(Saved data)
----------
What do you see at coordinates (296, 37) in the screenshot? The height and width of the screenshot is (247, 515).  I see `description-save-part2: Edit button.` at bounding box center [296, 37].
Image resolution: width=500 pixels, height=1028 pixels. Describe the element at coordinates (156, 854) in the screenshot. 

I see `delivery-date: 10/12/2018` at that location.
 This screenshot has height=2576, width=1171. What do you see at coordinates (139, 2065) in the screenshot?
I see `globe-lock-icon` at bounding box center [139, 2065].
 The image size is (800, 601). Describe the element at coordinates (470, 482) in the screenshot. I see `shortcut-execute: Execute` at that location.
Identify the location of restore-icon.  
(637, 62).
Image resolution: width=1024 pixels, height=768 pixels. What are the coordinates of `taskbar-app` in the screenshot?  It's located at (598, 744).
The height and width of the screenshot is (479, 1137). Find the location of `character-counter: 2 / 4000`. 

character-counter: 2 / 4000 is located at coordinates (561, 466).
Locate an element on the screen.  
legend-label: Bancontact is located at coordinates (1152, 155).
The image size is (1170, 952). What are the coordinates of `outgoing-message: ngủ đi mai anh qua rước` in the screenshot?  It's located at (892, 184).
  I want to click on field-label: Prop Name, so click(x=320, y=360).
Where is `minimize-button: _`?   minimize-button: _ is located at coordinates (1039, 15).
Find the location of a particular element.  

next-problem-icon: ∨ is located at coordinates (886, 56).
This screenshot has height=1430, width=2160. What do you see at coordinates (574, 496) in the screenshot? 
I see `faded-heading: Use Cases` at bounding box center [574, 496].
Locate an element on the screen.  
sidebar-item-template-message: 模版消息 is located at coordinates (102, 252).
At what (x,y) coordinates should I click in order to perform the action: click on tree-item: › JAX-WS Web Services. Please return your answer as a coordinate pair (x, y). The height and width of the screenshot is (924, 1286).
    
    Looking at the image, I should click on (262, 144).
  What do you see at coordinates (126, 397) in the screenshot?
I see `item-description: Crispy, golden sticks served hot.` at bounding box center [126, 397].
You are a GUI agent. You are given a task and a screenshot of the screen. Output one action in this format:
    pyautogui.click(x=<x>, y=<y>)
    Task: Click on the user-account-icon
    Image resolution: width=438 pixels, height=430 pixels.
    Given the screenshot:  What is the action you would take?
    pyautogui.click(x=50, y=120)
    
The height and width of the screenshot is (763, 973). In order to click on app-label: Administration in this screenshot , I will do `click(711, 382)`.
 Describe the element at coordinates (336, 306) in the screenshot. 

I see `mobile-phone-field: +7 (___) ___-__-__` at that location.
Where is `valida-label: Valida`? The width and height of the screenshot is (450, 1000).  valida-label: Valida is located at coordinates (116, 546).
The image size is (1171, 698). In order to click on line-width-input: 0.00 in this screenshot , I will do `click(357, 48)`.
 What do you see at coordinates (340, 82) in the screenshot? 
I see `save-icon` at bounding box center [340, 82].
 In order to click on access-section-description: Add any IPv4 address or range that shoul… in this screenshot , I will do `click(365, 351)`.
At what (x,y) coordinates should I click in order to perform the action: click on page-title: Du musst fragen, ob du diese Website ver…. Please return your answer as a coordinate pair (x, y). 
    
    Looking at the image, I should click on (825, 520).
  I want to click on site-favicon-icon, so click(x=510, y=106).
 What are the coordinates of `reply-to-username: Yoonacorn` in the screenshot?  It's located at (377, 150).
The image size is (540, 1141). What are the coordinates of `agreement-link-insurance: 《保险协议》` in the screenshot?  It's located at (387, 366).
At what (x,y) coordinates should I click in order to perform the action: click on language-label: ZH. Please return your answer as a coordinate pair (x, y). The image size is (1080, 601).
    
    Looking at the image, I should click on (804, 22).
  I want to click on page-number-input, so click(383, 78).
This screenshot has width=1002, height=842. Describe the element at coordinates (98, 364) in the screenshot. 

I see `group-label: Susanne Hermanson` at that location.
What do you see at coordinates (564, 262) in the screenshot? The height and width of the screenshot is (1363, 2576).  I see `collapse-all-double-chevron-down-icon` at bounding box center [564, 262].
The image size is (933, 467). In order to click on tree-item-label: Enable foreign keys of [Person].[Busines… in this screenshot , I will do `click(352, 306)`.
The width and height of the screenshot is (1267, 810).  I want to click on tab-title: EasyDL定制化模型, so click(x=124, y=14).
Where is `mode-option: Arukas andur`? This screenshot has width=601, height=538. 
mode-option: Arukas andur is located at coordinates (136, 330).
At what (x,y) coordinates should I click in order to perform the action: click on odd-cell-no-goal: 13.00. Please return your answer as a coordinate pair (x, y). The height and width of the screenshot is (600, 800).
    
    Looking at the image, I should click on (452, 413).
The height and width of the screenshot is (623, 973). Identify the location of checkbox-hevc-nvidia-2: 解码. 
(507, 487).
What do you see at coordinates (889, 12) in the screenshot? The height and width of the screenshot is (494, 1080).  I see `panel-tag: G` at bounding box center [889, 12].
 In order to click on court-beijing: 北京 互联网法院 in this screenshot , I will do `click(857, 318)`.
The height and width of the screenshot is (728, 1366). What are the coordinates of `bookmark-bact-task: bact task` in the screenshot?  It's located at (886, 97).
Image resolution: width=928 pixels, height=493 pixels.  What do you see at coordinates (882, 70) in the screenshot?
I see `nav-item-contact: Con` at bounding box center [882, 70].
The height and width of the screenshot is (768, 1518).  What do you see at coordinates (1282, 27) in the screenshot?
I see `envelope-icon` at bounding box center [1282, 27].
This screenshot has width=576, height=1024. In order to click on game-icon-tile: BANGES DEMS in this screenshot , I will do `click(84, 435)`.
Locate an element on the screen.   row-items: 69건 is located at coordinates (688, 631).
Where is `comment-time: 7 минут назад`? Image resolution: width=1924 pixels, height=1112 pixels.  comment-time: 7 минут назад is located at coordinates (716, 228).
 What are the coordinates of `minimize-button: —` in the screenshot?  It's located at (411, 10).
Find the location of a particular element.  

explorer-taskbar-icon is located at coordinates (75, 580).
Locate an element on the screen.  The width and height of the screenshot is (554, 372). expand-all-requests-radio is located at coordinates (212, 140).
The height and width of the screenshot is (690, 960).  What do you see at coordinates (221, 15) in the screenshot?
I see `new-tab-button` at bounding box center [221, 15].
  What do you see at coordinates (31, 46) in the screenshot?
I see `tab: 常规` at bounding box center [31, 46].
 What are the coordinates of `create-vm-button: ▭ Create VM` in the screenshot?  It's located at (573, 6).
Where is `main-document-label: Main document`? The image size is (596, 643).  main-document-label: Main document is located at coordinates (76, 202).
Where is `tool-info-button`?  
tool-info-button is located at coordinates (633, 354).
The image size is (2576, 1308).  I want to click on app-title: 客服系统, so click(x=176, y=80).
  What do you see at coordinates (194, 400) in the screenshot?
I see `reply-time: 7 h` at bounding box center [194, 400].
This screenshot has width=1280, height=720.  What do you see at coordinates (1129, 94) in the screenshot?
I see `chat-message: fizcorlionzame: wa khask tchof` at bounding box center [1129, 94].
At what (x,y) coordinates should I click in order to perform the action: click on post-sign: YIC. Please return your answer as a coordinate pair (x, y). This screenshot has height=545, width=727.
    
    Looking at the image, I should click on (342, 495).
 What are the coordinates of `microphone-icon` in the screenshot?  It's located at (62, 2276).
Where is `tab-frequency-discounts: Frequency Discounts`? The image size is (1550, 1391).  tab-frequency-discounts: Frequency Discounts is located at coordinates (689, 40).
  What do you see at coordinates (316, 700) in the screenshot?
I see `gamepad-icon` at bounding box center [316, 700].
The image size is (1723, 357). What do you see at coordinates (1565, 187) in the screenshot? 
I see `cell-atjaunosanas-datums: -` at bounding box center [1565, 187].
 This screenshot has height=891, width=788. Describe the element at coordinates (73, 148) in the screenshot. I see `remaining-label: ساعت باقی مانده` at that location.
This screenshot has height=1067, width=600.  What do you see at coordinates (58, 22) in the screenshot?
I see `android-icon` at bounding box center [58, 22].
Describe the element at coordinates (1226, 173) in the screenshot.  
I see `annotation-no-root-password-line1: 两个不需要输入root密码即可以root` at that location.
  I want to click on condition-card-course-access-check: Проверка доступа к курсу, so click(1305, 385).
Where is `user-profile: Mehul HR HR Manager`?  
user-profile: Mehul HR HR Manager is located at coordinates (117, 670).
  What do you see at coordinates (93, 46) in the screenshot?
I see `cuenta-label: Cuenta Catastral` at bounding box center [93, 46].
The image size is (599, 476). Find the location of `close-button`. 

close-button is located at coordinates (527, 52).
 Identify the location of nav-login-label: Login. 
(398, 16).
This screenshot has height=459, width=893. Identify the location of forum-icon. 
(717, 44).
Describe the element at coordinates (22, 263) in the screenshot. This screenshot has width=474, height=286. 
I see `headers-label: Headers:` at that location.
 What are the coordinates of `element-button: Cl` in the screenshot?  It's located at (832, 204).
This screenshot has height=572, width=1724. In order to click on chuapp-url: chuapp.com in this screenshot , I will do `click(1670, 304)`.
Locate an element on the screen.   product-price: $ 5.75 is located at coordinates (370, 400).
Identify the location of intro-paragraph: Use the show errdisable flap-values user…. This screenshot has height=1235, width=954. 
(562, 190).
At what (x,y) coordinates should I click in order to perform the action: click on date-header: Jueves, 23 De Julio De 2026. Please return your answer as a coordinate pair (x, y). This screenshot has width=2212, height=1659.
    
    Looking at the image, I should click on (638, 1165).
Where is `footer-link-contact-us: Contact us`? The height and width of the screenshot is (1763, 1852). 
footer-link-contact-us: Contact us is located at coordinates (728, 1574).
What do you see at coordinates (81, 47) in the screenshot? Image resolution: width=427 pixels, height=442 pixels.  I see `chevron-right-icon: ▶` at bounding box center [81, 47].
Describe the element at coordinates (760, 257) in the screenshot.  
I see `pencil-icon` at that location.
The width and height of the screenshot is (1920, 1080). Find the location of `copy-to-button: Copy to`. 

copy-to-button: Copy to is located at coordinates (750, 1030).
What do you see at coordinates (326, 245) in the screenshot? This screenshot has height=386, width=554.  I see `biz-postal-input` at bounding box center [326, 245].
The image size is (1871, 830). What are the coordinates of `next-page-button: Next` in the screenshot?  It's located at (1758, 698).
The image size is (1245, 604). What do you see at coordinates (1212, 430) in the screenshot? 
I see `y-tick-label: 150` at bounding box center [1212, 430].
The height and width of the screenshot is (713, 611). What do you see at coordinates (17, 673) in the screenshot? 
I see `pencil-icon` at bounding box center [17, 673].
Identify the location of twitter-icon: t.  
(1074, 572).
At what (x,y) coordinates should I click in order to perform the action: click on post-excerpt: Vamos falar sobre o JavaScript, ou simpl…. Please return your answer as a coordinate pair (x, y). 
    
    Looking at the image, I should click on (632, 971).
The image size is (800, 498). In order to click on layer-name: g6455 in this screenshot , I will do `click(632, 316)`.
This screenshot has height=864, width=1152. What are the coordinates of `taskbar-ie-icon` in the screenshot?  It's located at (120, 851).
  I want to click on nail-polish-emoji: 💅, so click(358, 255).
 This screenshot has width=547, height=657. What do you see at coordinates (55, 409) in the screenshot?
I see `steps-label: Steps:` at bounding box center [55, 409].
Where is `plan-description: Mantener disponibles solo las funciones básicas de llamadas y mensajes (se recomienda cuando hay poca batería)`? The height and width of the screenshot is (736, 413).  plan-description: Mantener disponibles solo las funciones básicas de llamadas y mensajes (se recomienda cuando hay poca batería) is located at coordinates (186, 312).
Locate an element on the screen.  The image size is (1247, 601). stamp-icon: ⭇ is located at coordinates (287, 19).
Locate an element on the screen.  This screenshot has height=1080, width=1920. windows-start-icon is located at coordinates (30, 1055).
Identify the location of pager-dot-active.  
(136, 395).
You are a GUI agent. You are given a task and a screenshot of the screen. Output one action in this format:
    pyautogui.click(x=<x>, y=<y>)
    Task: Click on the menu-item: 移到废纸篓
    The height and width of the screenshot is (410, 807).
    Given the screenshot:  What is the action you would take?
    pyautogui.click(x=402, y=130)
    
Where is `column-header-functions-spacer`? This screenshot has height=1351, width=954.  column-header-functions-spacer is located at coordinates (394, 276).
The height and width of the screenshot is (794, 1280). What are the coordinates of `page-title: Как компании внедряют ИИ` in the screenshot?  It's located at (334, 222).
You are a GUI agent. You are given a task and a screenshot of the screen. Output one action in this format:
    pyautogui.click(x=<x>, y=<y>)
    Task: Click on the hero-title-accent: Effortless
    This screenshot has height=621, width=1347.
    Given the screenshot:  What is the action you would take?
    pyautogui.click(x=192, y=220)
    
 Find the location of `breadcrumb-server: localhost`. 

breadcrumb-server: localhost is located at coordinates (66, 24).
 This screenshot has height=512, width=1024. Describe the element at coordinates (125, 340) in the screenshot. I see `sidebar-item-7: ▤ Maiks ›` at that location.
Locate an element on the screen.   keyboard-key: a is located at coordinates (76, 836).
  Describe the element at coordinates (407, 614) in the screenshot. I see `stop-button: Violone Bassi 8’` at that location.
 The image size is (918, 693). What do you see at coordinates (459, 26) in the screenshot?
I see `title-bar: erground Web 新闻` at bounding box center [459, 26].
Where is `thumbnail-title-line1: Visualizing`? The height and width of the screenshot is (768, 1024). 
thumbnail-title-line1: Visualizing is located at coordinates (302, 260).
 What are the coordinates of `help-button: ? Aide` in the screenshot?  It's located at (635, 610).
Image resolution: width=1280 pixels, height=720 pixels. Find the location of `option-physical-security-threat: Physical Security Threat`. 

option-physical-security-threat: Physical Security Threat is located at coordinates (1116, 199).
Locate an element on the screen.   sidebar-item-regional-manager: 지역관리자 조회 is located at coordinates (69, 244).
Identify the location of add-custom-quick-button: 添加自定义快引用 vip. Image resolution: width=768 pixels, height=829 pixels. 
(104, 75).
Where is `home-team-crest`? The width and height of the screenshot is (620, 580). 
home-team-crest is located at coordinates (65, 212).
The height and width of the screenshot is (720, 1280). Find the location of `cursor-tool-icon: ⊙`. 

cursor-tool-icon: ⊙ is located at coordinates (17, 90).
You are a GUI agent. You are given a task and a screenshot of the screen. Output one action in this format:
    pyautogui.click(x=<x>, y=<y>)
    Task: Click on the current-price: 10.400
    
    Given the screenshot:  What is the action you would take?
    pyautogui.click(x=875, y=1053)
----------
EXERCISE OBJECTIVE ::
Pull out every line of the items above that contains the string "close", and copy each such line in full.

EXERCISE ANSWER ::
The image size is (599, 476). Find the location of `close-button`. 
close-button is located at coordinates (527, 52).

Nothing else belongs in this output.